PR DEPOK – Direktur Eksekutif Lokataru Kantor Hukum dan HAM Haris Azhar menantang keseriusan pemerintah soal revisi UU ITE.
Haris Azhar mengatakan jika pemerintah serius ingin merevisi UU ITE, maka langkah awal yang harus dilakukan yaitu buktikan dengan membebaskan pihak-pihak yang telah dijerat dengan pidana ITE.
Hal tersebut disampaikan Haris Azhar melalui cuitan di akun Twitter pribadinya @haris_azhar pada Selasa, 16 Februari 2021.
“Utk revisi UU ITE, perlu dibuktikan niat baik tsb dg mbebaskan mereka yg dikriminalisasi dgn Pidana ITE,” kata Haris Azhar seperti dikutip Pikiranrakyat-Depok.com.

== Daftar Data ==
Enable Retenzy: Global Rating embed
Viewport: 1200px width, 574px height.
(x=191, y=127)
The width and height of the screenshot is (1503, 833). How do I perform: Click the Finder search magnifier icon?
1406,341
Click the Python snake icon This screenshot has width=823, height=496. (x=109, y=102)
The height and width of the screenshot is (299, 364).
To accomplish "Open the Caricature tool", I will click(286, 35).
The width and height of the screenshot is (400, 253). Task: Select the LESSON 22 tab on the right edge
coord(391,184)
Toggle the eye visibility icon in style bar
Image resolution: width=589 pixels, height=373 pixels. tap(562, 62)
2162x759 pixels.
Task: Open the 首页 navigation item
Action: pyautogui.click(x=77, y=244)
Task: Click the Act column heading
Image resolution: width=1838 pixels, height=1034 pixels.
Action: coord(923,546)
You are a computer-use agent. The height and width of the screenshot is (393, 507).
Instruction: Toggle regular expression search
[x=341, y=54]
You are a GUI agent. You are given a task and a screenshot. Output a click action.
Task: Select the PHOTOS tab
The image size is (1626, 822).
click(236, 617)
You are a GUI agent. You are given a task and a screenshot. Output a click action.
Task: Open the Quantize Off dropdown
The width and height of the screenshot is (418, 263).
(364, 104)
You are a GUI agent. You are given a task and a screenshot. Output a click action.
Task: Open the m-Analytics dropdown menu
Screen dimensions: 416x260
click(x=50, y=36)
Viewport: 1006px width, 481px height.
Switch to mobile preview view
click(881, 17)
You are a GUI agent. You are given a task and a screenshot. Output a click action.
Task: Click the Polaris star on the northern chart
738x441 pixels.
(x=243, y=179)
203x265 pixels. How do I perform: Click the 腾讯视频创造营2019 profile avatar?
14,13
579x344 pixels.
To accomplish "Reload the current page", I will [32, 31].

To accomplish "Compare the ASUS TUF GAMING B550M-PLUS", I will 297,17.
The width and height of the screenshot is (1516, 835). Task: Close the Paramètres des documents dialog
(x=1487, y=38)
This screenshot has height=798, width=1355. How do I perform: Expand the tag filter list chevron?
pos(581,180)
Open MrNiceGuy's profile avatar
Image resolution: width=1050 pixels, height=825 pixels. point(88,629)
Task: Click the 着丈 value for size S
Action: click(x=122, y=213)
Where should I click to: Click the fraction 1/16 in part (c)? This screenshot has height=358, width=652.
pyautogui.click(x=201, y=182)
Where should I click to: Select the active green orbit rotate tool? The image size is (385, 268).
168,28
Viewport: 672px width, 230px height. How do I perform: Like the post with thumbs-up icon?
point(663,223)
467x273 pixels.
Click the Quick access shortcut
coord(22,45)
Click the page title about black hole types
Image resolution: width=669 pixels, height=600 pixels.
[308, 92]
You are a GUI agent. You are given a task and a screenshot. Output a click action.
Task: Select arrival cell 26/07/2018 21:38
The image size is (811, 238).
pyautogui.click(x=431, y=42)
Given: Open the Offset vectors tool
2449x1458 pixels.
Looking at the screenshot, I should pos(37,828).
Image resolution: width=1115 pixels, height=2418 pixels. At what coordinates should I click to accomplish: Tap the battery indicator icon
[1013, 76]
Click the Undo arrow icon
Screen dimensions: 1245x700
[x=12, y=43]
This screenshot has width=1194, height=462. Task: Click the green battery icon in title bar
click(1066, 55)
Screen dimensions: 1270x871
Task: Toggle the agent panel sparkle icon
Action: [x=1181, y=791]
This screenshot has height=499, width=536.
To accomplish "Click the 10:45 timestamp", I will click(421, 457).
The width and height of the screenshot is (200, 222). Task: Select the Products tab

== Isi Tugas ==
Lanjutkan berita tentang tantangan Haris Azhar kepada pemerintah soal revisi UU ITE, mulai tepat setelah kalimat terakhirnya.

== Hasil Latihan ==
utk revisi UU ITE, perlu dibuktikan niat baik tsb dg mbebaskan mereka yg dikriminalisasi dgn Pidana ITE.— Jogging bukan joget (@haris_azhar) February 16, 2021
Seperti diketahui, Presiden RI Joko Widodo (Jokowi) menyatakan bisa meminta kepada DPR untuk merevisi Undang-undang Nomor 11 tahun 2008 tentang Informasi dan Transaksi Elektronik (ITE).
Namun, kata Jokowi, keputusan tersebut akan dilaksanakan jika dalam menerapkan UU ITE tidak memberikan keadilan bagi masyarakat.
"Kalau Undang-Undang ITE tidak bisa memberikan rasa keadilan ya saya akan minta kepada DPR untuk bersama-sama merevisi undang-undang ini, Undang-Undang ITE ini," ungkap Jokowi.
Jokowi menyebu jika UU ITE kenyataannya tidak dapat memberikan rasa keadilan, dia akan meminta parlemen untuk menghapus pasal-pasal karet yang ada dalam UU ITE.
Karena menurutnya, pasal-pasal dalam UU ITE tersebut bisa menjadi asal mula dari persoalan hukum.
Selanjutnya, Presiden Jokowi mengingatkan bahwa awal semangat bentuk UU ITE adalah untuk menjaga ruang digital Indonesia agar lebih bersih, sehat, beretika, dan bisa dimanfaatkan secara produktif.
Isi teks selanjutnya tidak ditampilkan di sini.